The resolution expresses great concern about Russia’s construction of the bridge over the Kerch Strait, which it considers illegal and another breach of Ukraine’s sovereignty. It is also concerned about Russia’s policy regarding the selective search of Ukrainian and international ships, which hinder navigation to and from the Sea of Azov.
The Assembly supports the proposal by the European Parliament that the mandate of the Special Monitoring Mission Ukraine of the Organization for Security and Cooperation in Europe (OSCE), which covers the entire territory of Ukraine, including maritime areas, should also cover the new area of tensions in and around the Sea of Azov.
PACE also supports the proposal made by Germany and France that third country observers monitor shipping traffic and guarantee freedom of navigation in the Kerch Strait.
On the morning of November 25, Ukraine informed the Russian port of its intention to transfer three ships through the Kerch Strait, as required by the Agreement on the joint use of the Azov Sea and Kerch Strait. However, at around 8:00 a.m., Russian ships carried out acts of provocation against the Ukrainian vessels, even ramming into the Yany Kapu tugboat.
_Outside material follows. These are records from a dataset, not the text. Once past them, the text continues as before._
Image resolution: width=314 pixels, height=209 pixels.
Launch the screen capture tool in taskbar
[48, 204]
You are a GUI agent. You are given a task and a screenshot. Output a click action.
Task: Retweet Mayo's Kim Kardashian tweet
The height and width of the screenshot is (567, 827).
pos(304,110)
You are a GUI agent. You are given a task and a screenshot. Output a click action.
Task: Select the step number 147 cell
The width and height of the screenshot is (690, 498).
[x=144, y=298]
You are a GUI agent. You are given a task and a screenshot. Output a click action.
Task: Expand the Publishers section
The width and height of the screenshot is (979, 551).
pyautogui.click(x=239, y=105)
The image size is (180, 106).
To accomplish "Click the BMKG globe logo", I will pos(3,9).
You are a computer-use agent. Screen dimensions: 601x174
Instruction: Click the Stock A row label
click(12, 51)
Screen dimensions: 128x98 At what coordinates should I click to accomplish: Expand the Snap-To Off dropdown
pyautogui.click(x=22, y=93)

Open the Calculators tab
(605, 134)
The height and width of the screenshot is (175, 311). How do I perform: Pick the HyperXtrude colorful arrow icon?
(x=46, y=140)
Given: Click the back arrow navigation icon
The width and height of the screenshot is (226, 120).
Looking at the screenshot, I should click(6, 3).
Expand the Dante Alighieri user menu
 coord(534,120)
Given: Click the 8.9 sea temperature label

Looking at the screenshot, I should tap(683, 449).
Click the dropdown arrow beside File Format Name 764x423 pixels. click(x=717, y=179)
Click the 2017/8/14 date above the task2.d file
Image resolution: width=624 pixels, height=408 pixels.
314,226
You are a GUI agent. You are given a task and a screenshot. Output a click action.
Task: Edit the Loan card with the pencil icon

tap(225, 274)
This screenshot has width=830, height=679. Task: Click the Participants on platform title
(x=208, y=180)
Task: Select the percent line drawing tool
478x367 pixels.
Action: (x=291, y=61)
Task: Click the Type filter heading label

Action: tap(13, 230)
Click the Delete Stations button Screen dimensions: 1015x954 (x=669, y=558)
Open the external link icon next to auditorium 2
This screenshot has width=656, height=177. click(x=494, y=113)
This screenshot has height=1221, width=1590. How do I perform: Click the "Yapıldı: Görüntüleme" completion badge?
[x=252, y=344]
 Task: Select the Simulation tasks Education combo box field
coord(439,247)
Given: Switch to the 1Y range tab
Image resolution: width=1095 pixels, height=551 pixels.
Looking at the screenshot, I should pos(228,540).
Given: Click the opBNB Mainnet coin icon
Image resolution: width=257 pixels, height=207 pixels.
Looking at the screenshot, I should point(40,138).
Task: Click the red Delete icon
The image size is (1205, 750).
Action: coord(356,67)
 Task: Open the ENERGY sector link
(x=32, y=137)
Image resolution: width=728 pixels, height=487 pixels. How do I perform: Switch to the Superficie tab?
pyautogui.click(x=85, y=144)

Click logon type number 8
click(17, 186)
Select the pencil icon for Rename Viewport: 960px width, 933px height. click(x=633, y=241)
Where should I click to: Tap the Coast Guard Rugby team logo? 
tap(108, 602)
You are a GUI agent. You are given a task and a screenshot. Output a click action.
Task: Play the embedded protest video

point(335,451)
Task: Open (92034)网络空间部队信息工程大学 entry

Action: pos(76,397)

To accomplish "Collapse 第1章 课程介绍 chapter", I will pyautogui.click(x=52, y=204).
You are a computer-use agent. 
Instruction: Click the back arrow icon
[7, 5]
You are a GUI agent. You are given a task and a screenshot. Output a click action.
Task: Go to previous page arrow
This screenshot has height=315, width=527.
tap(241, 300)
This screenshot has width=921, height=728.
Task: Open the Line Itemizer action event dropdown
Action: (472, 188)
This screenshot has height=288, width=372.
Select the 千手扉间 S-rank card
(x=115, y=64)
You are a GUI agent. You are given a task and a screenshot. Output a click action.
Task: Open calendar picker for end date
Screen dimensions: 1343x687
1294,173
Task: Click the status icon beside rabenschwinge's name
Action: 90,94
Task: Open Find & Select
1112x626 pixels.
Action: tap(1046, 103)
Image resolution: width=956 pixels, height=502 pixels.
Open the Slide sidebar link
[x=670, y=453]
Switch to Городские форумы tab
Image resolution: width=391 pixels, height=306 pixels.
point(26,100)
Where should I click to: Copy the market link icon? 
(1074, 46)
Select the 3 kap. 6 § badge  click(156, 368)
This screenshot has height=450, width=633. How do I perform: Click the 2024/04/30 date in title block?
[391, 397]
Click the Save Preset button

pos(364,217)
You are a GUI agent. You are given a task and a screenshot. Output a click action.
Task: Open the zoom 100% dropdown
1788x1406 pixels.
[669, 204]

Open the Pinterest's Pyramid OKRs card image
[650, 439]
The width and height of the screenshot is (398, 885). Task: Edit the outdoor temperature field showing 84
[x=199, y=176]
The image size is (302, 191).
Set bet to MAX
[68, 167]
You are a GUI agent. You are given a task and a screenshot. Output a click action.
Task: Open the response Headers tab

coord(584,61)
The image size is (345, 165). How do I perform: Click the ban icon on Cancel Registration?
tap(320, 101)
Russia later accused the Ukrainian ships of illegally entering its territorial waters, claiming that they were “maneuvering dangerously” and “not complying with the legitimate demands of the Russian authorities”. Russia also physically blocked the Kerch Strait with a transport ship. The Ukrainian ships decided to return to Odessa, but they were chased and subsequently attacked by the Russian military. The Berdiansk and Nikopol boats were hit, and two crew members were wounded. All three of the ships were seized by Russia.
On November 28, the Kremlin-controlled court of Simferopol placed the Ukrainian sailors under 2 months of arrest – until January 25, 2019.